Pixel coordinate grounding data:
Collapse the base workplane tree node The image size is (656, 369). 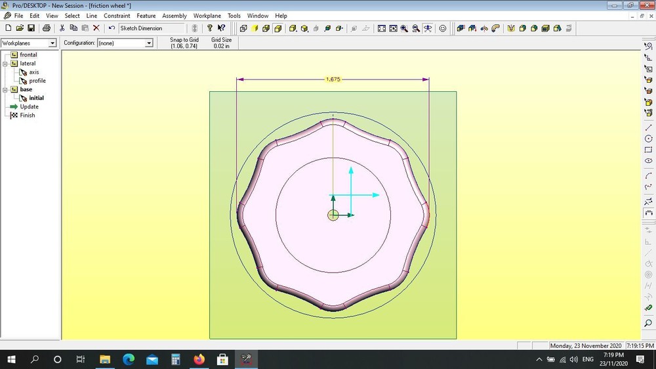pyautogui.click(x=5, y=89)
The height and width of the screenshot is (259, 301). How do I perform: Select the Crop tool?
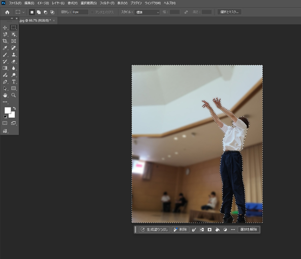click(x=5, y=41)
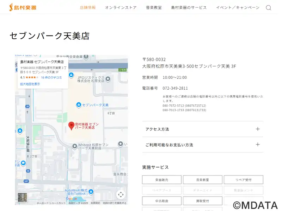Click the Whitepit 松原セブンパーク天美前店 marker
The height and width of the screenshot is (211, 282).
pos(74,146)
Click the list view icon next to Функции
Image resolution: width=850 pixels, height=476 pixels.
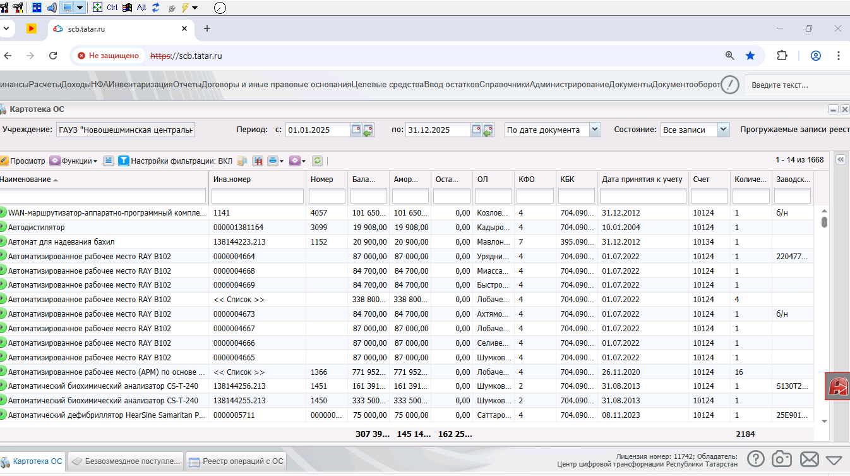pyautogui.click(x=108, y=161)
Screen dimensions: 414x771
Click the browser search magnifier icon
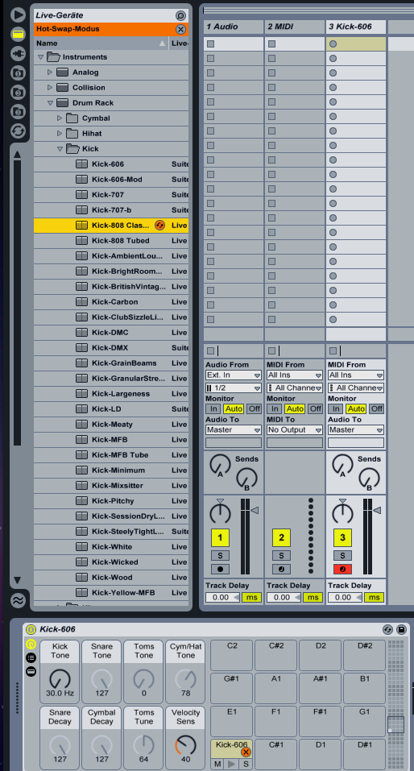pos(180,16)
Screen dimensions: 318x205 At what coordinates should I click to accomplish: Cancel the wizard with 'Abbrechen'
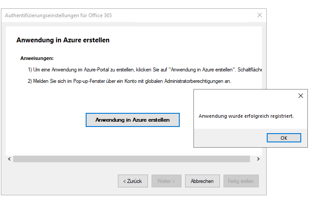202,181
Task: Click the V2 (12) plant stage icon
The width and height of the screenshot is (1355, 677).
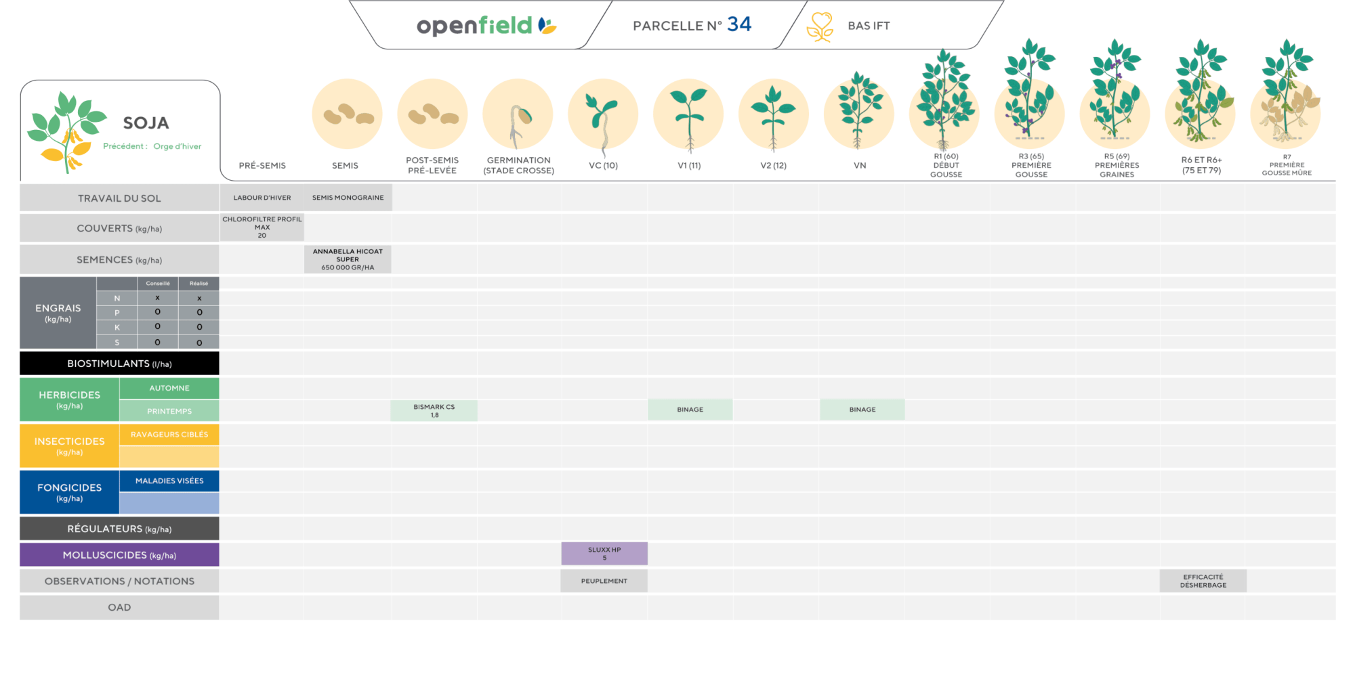Action: (x=773, y=114)
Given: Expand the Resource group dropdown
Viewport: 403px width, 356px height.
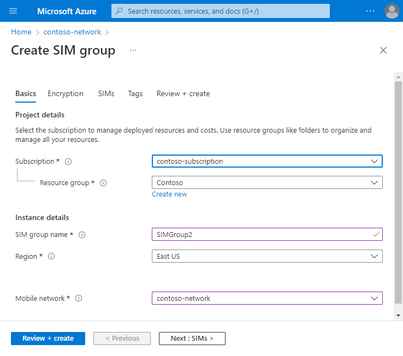Looking at the screenshot, I should coord(267,182).
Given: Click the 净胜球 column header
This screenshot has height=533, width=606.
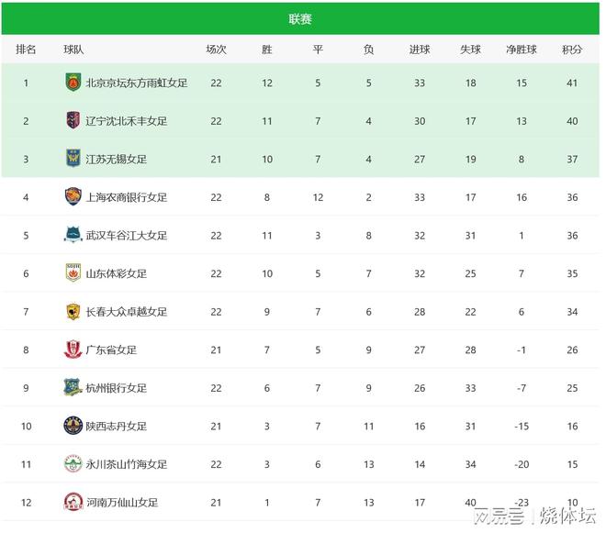Looking at the screenshot, I should tap(521, 50).
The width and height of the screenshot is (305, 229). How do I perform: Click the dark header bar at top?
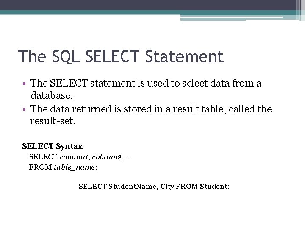click(x=148, y=5)
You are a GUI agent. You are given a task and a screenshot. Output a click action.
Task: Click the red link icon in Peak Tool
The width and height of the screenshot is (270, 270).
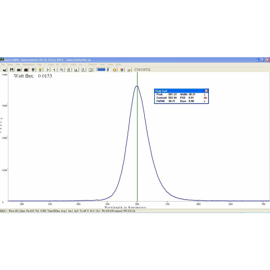pyautogui.click(x=205, y=98)
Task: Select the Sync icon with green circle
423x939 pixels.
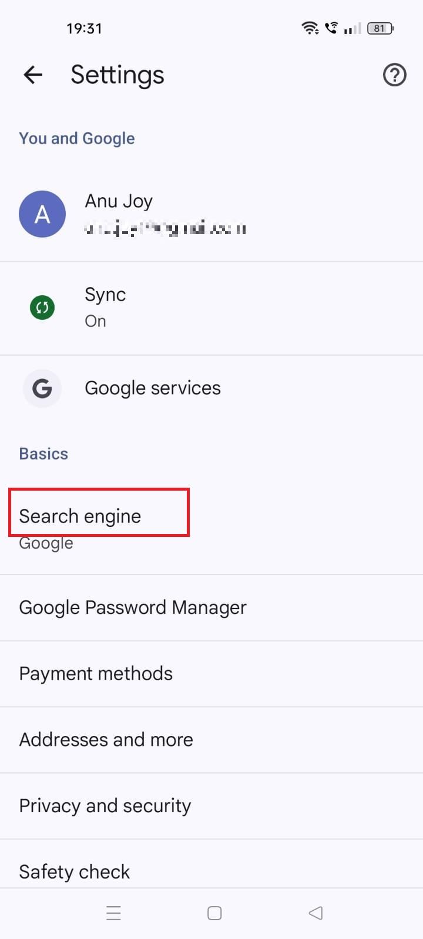Action: (42, 307)
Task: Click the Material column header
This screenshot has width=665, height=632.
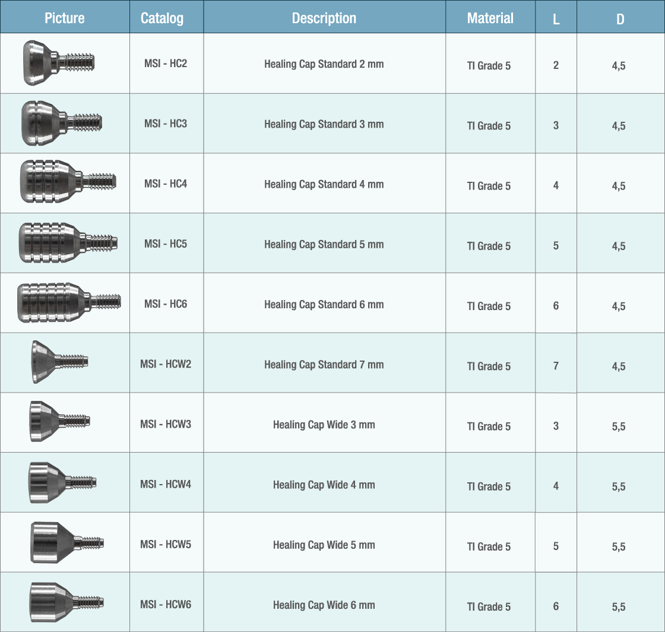Action: [490, 18]
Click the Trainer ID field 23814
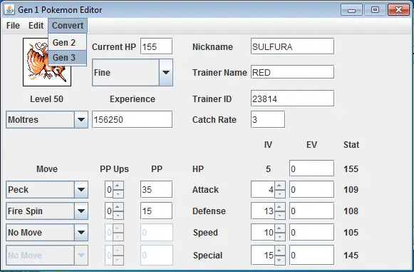 pos(292,99)
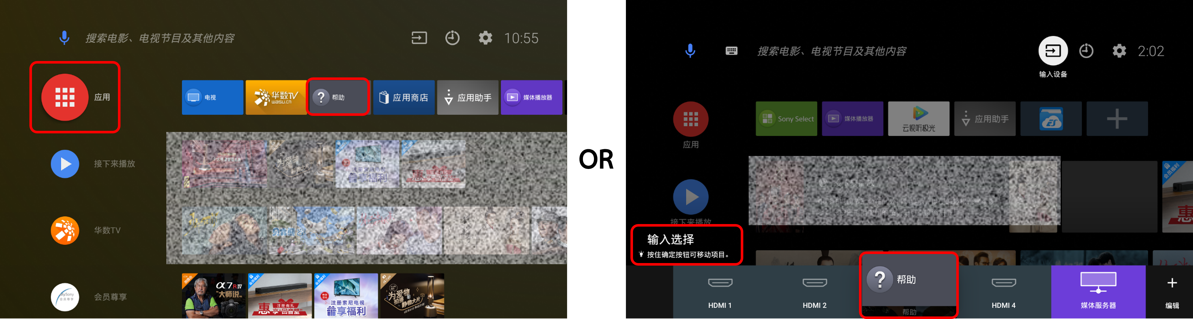Select the 帮助 help tile in apps row
The width and height of the screenshot is (1193, 319).
point(339,97)

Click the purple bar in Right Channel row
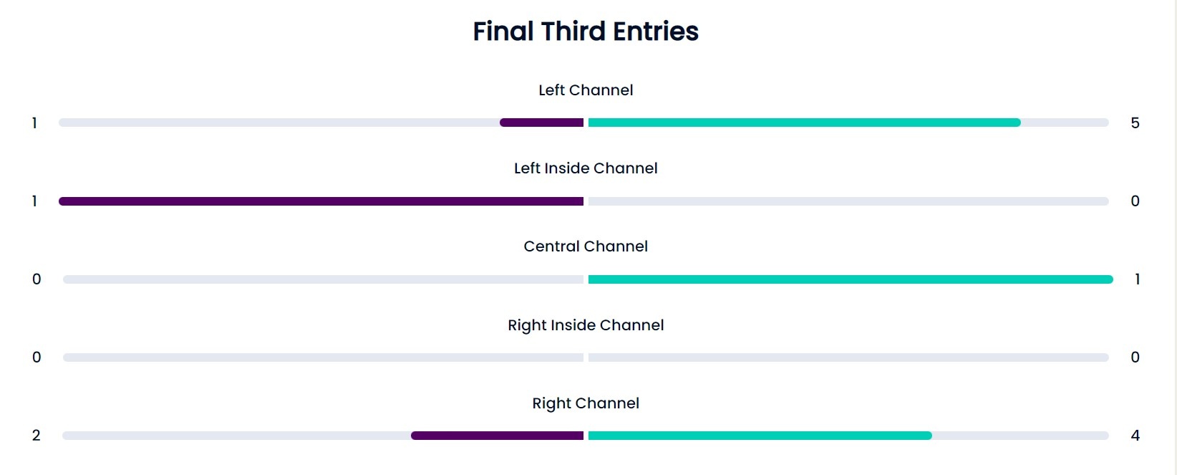tap(497, 436)
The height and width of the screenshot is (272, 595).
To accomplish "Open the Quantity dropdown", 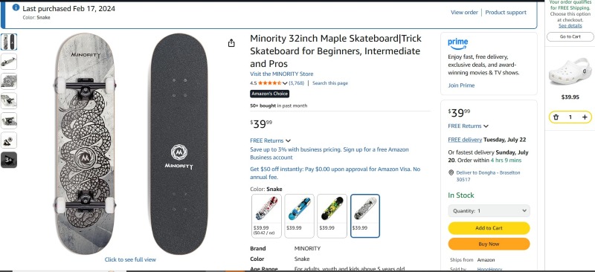I will [489, 211].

What to work on
Return every line from the entries above that contains the word "column".

Output below
Given: Click the 净胜球 column header
Task: Click the Material column header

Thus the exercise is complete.